(Screen-element location records)
____________________
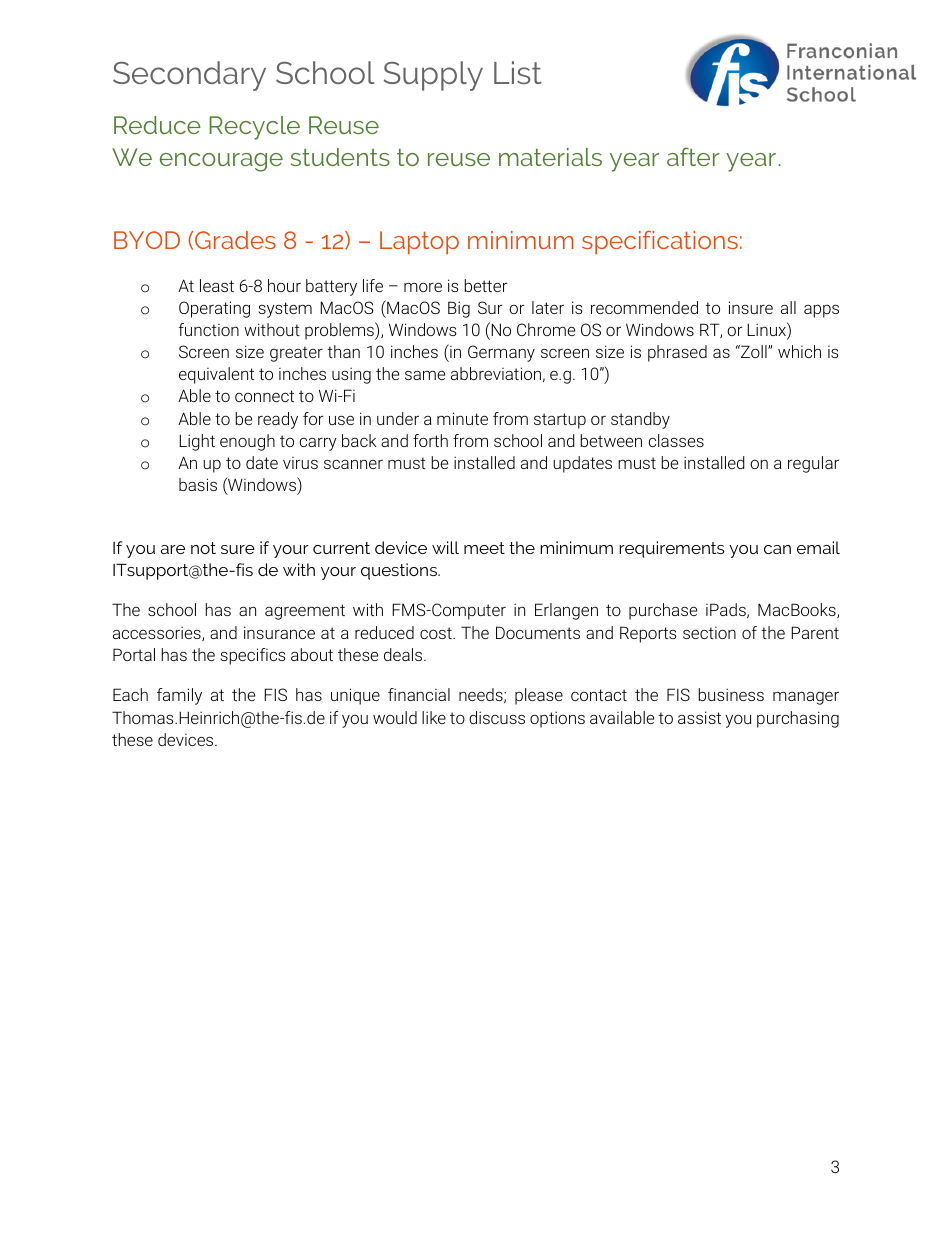  What do you see at coordinates (484, 548) in the screenshot?
I see `meet` at bounding box center [484, 548].
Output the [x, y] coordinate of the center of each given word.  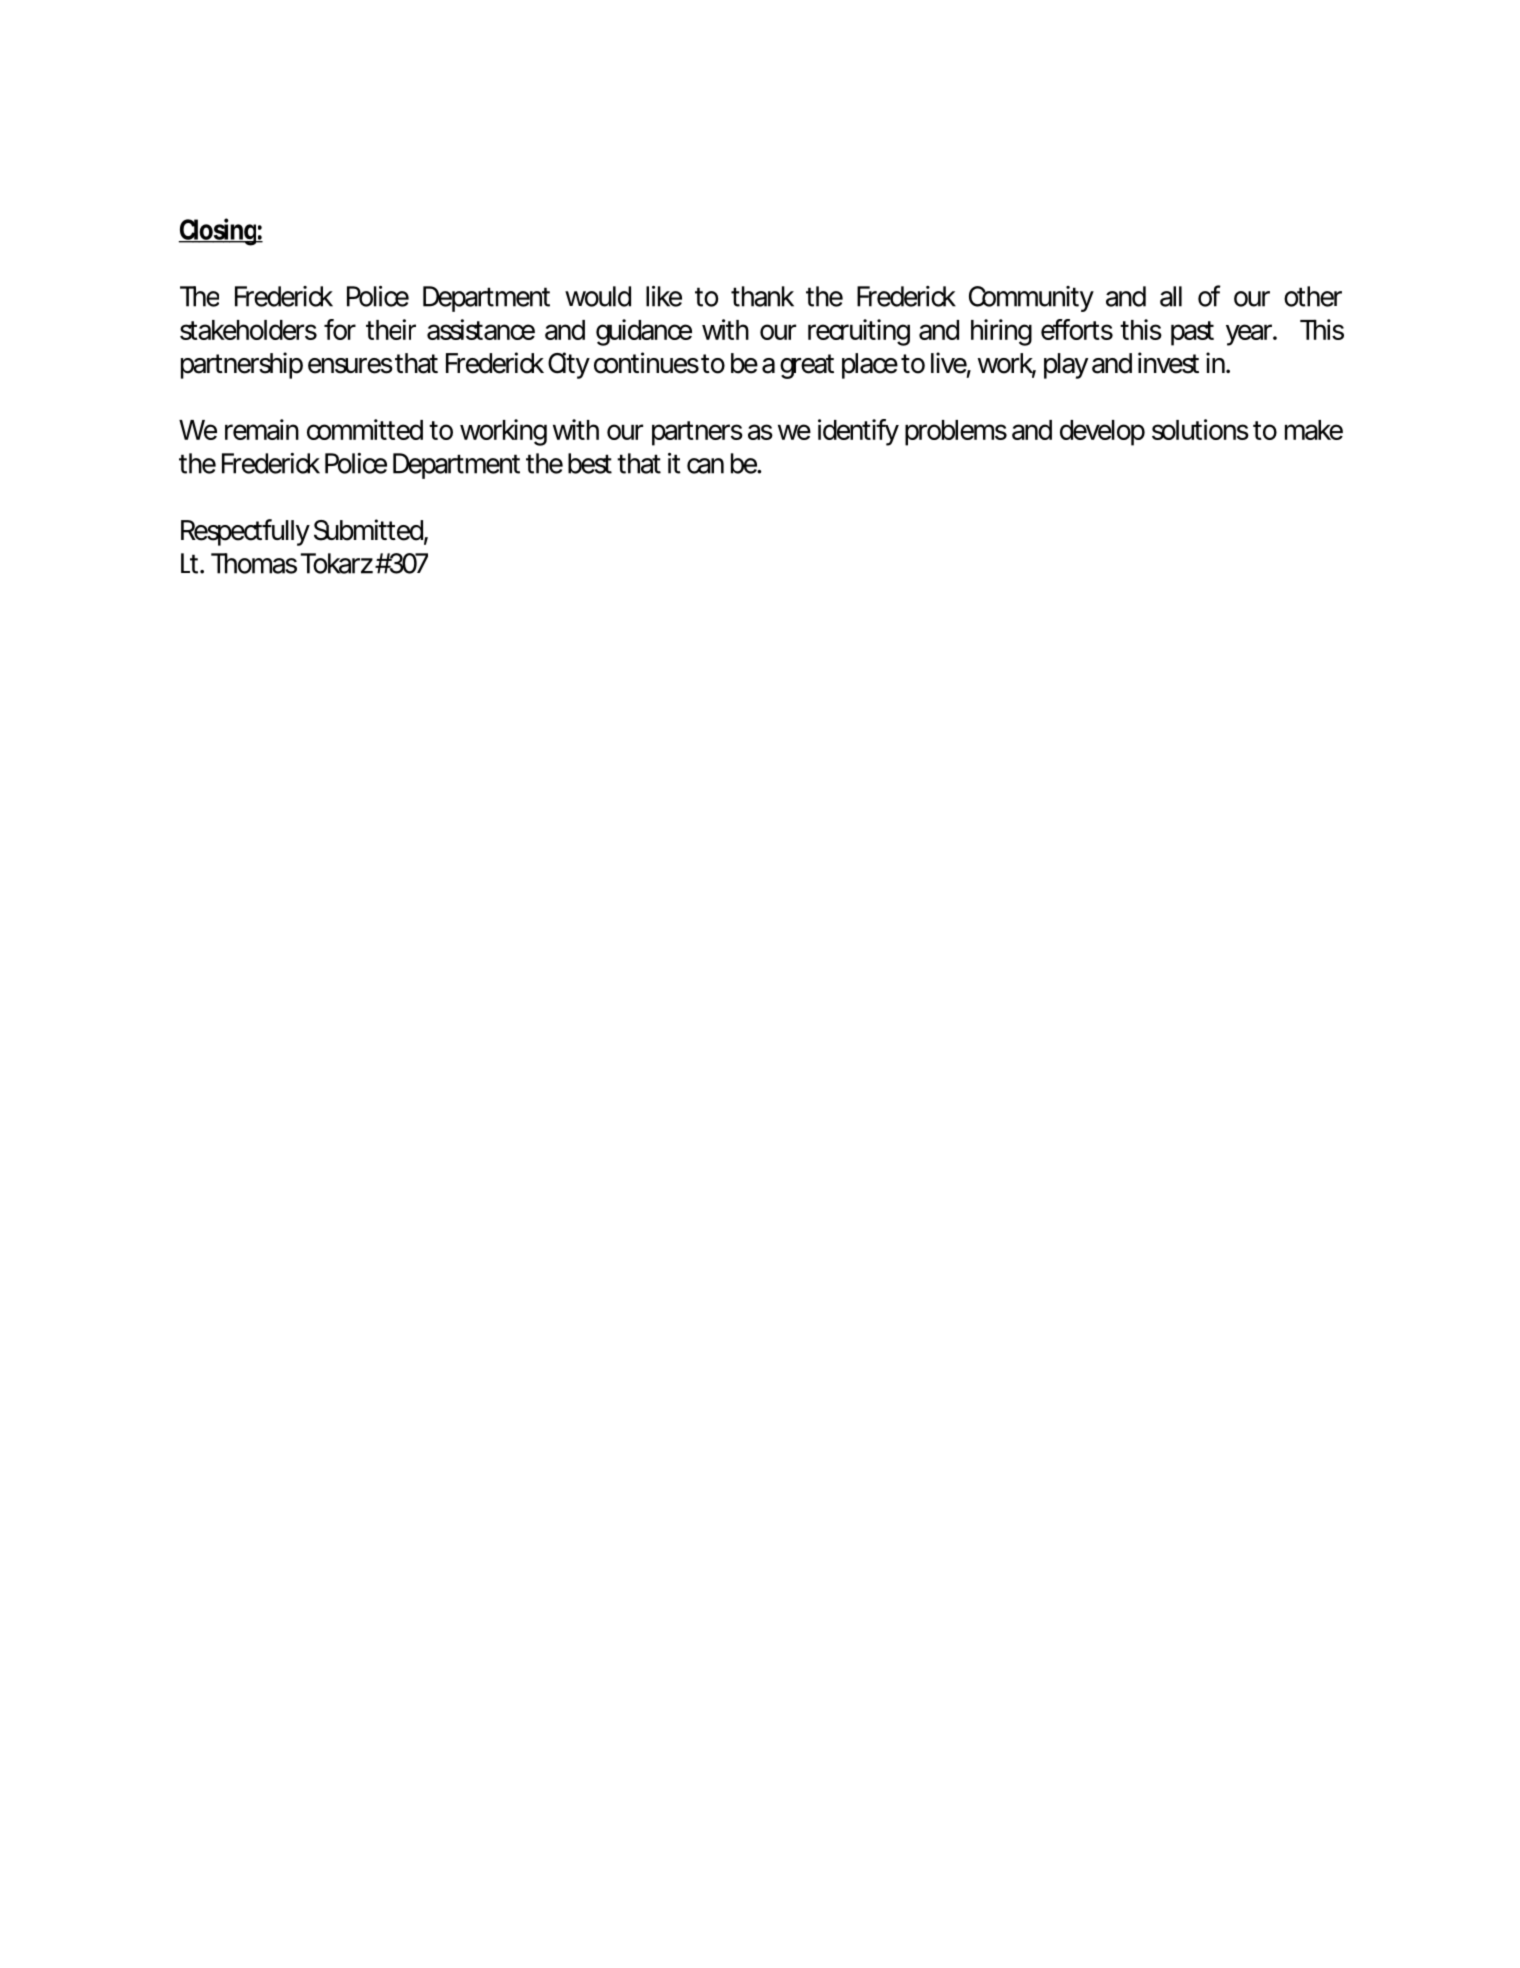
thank [762, 296]
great [807, 366]
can [705, 466]
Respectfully [245, 532]
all [1171, 296]
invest [1168, 363]
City [569, 365]
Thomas [254, 563]
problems [956, 433]
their [391, 329]
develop [1102, 433]
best [590, 463]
____________________
Stated task
Rewrite the whole listing above, changing "Respectfully" to "Sincerely" and leaving everything else as it is. Omit the pictures from your version.

The completed task
  What do you see at coordinates (484, 548) in the screenshot?
I see `meet` at bounding box center [484, 548].
Output the [x, y] coordinate of the center of each given word.  
thank [762, 296]
great [807, 366]
can [705, 466]
Sincerely [245, 532]
all [1171, 296]
invest [1168, 363]
City [569, 365]
Thomas [254, 563]
problems [956, 433]
their [391, 329]
develop [1102, 433]
best [590, 463]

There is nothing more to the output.